Les ciné-concerts apportent énormément. Et évidemment, c’est tant enrichissant d’écouter le son des instruments « en direct », de voir les musiciens à l’action, de découvrir que la musique, ce sont des personnes qui la créent. Pédagogiquement parlant, il y a tant à faire avec la musique. Les enfants le perçoivent très bien. Je ne vous cache pas qu’en rentrant à la maison, j’ai été sommée de trouver fissa une paille dans le tiroir à bazar de la cuisine, pour pouvoir faire le poisson « comme la dame elle a montré » à la fin du ciné-concert. C’est un exemple mais cela démontre qu’au delà de la réception pure et simple de la musique, il y a création et parfois même expérimentation. Oui, vraiment, les ciné-concerts apportent beaucoup et je suis toujours émue de constater à quel point la musique, en live notamment, livre des émotions si riches et diverses. J’ai été heureuse de ressentir ça, ce matin.

À la toute fin du programme, nous avons également pu découvrir un court-métrage inspiré de l’album « La Lune sous la mer – Lalin anva lanmé » d’Isabelle Cadoré et Élodie Dusseaux, aux éditions L’Harmattan. Avec toujours la musique du trio mais aussi l’histoire narrée en fond, en français et en créole. C’était un agréable moment, dans la lignée des fables poétiques de Leo Lionni. C’était chouette de s’imprégner de la douce sonorité créole mélangée à la langue que nous, nous pratiquons tous les jours. Parfait accord. Il y a aussi eu quelques frayeurs, du côté d’Oscar. Il est où le soleil ? demandait-il paniqué tandis que la lune découvrait le monde marin. Il faut dire qu’elle était tant occupée qu’elle en a quelque peu oublié le soleil. Ce conte m’a touchée, profondément, personnellement. Il m’a rappelé la chanson de Charles Trenet qu’on chantait si souvent avec ma grand-mère.

Le soleil a rendez-vous avec la lune
Mais la lune n’est pas là et le soleil attend
Ici-bas, souvent chacun pour sa chacune
Chacun doit en faire autant
La lune est là, la lune est là
La lune est là, mais le soleil ne la voit pas
Pour la trouver, il faut la nuit
Il faut la nuit mais le soleil ne le sait pas et toujours luit
Le soleil a rendez-vous avec la lune
Mais la lune n’est pas là et le soleil attend
Papa dit qu’il a vu ça lui

C’est fou comme la vie est faite de petits instants qui s’accordent et qui vous ramènent à ce qu’il y a de plus beau.

Cet article pour vous dire, mais vous l’aurez compris, que les livres et le cinéma peuvent très bien aller ensemble.
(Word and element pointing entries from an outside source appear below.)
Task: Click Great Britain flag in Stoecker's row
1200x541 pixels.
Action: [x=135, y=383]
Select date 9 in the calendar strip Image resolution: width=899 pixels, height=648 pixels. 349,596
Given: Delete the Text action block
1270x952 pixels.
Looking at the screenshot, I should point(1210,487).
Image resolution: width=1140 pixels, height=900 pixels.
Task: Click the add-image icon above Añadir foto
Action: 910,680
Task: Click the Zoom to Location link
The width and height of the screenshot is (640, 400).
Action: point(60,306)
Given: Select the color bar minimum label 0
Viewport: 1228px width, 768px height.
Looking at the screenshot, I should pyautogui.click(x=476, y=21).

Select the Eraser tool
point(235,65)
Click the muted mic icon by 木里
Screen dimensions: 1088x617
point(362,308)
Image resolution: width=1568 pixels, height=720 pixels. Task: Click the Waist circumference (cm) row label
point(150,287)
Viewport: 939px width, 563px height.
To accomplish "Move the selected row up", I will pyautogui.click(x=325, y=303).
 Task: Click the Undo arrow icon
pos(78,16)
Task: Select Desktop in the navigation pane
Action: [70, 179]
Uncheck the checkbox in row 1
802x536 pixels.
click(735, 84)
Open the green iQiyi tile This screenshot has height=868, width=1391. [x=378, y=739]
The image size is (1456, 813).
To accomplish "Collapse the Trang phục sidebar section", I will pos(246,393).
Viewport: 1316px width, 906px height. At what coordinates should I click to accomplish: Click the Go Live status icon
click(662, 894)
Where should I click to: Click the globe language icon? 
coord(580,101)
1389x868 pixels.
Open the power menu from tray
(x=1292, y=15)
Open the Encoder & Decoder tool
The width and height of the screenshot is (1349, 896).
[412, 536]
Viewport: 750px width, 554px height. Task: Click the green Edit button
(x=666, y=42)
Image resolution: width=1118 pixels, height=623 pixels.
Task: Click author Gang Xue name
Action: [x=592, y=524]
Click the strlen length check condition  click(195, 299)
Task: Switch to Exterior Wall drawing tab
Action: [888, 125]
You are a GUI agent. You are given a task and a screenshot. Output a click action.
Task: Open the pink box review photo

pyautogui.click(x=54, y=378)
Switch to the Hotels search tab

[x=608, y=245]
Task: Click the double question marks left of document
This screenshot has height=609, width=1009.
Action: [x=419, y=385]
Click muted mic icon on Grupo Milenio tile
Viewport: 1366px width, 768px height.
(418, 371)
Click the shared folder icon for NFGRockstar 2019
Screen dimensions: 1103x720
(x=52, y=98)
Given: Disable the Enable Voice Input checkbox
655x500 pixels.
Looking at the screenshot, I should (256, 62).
Ils peuvent même se sublimer. Si, en plus, vous ajoutez une musique en symbiose avec les émotions et l’innocence d’un enfant, alors vous pouvez faire comme moi et pleurer. Parce que vous vivez un beau moment, un moment parfait.

Petite Eleanor/Raiponce qui danse, devant un écran de cinéma, en 2014. Le temps passe mais le cinéma a toujours le pouvoir de procurer des émotions et d’insuffler un certain vent de liberté. Ce matin. Il y a quelques années. Moments identiquement parfaits pour clore parfaitement cet article.